---------- Extracted records
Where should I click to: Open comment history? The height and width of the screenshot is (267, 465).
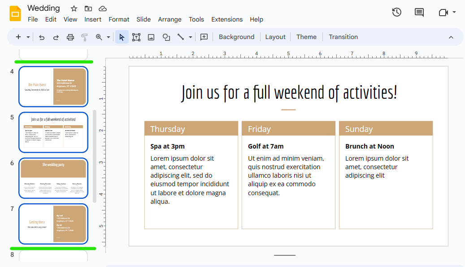tap(419, 12)
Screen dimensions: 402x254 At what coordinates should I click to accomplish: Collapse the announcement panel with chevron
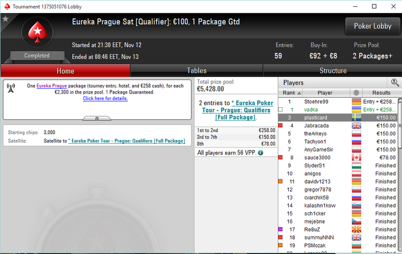pyautogui.click(x=97, y=118)

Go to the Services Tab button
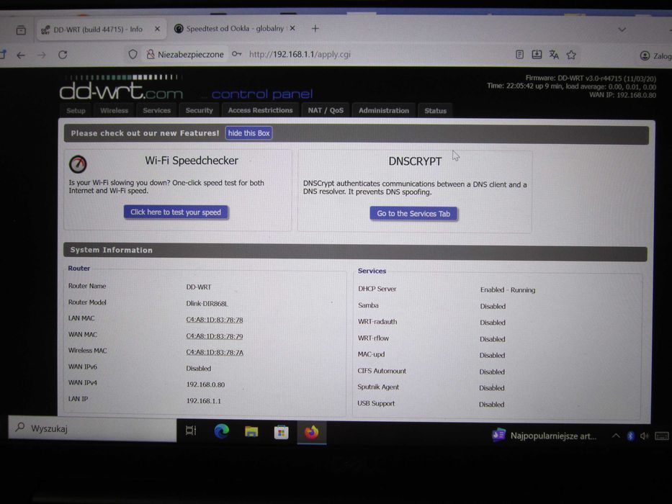coord(413,213)
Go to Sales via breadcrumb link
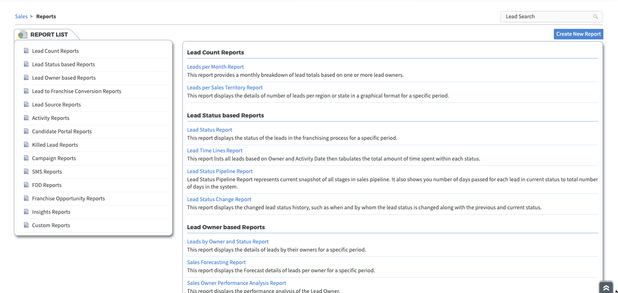The image size is (618, 293). pyautogui.click(x=21, y=17)
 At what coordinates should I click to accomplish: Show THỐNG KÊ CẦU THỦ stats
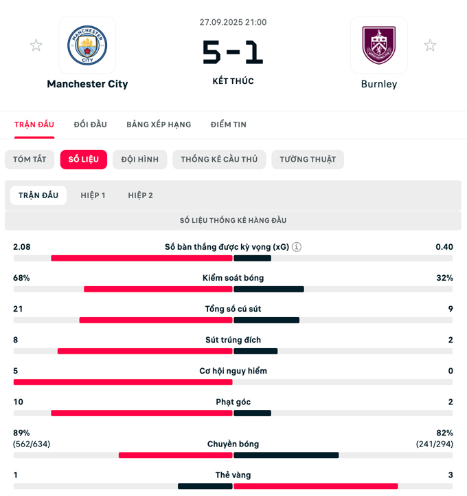(219, 160)
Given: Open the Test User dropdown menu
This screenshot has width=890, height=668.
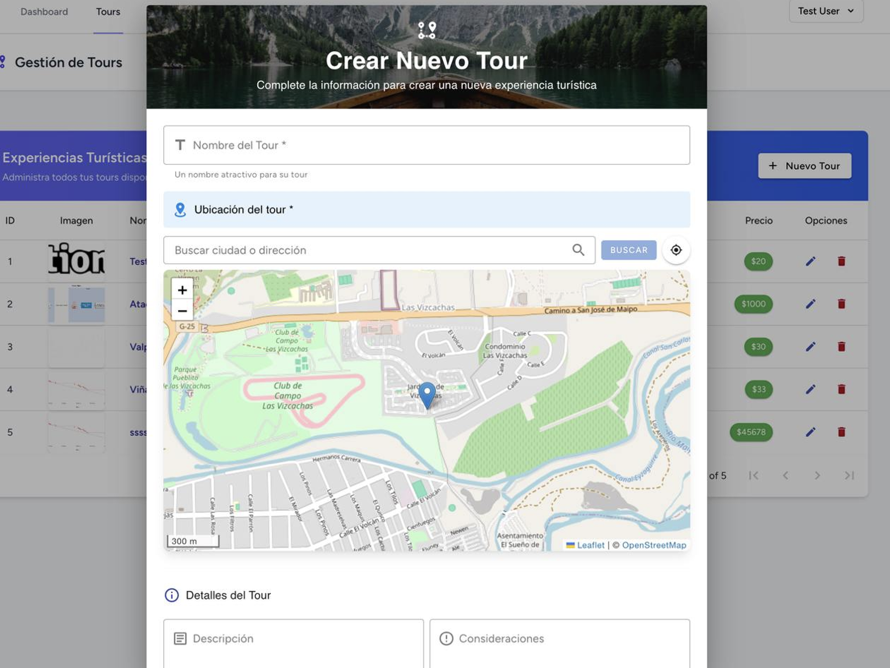Looking at the screenshot, I should click(826, 11).
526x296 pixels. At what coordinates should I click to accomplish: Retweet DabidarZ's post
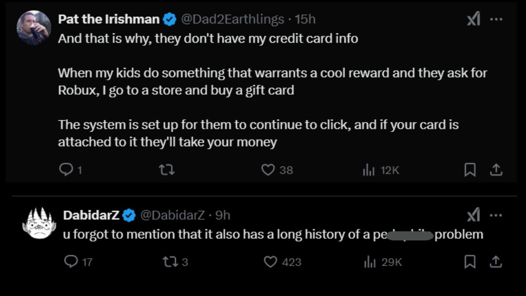[x=169, y=261]
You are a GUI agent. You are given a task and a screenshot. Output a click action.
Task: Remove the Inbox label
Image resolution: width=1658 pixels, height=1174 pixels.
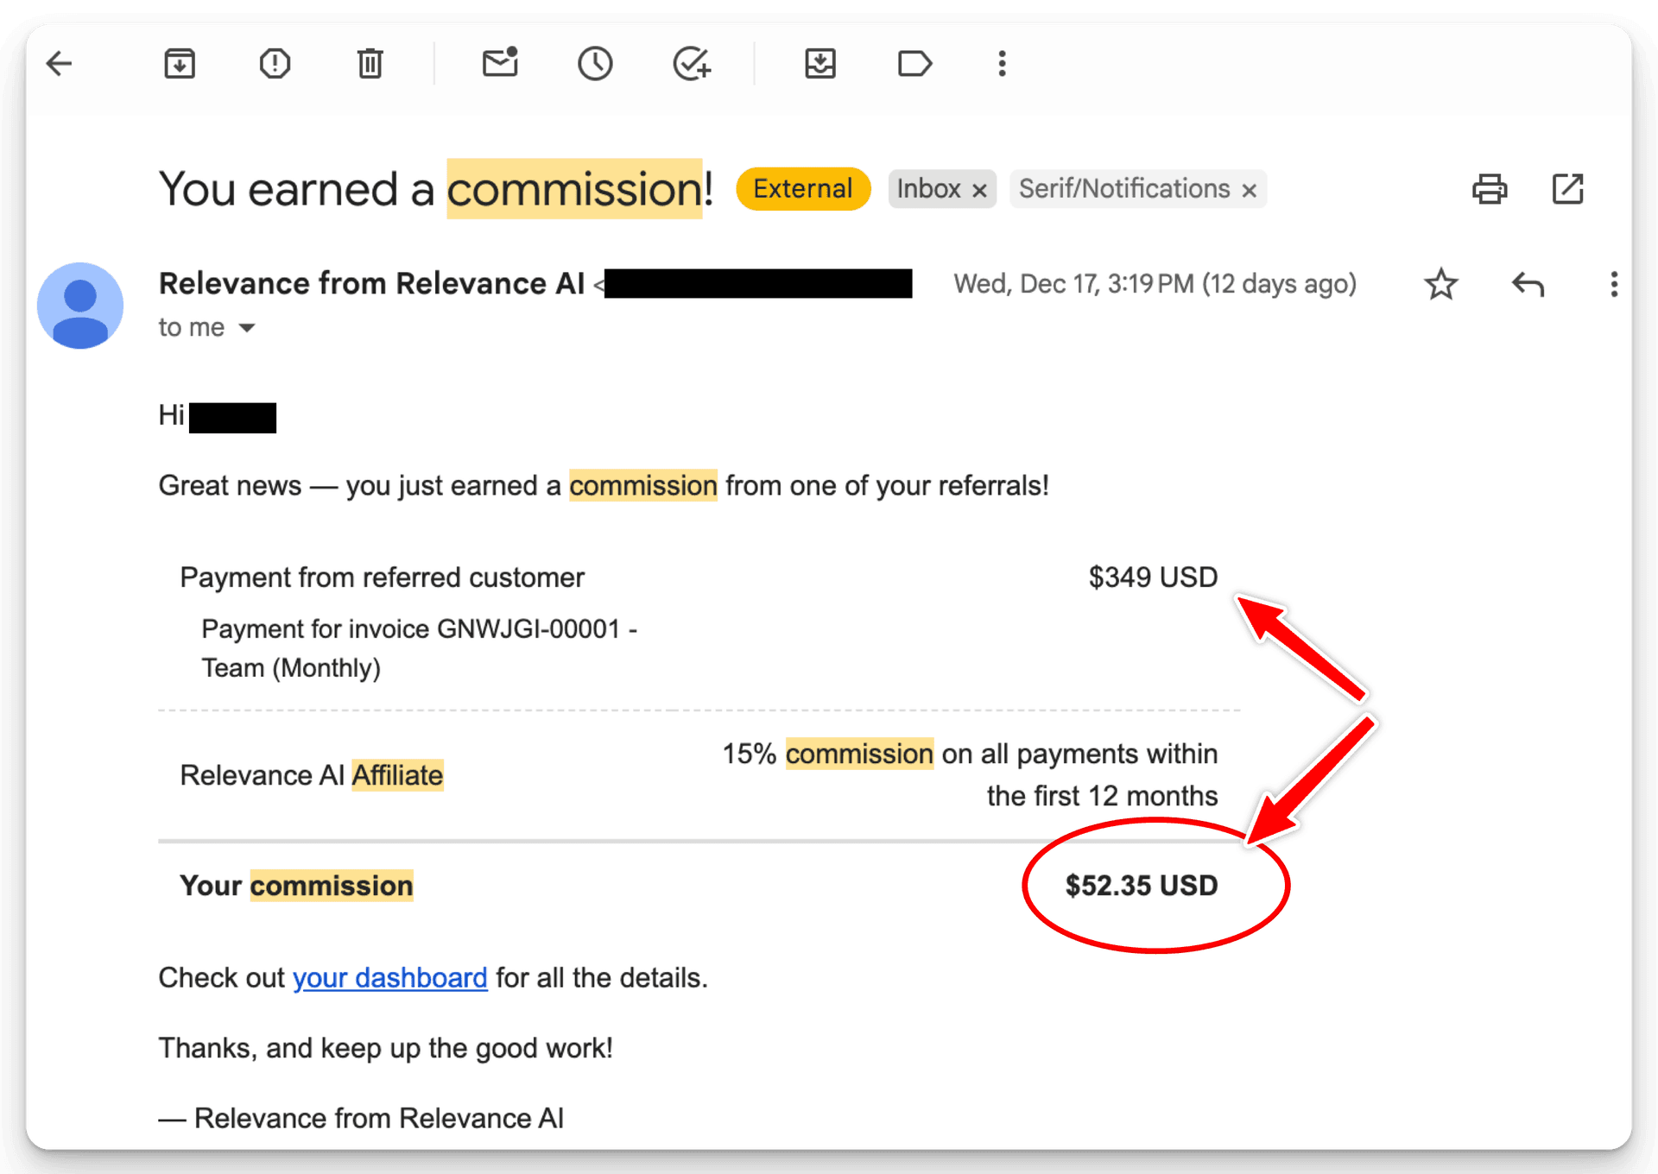tap(980, 189)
--------------------
• Problem to work on
From the line containing "You are a GUI" through the final line of the records, write out each line exactly, and include no pictures.

• Response
You are a GUI agent. You are given a task and a screenshot. Output a click action.
Task: Remove the Inbox label
Image resolution: width=1658 pixels, height=1174 pixels.
tap(980, 189)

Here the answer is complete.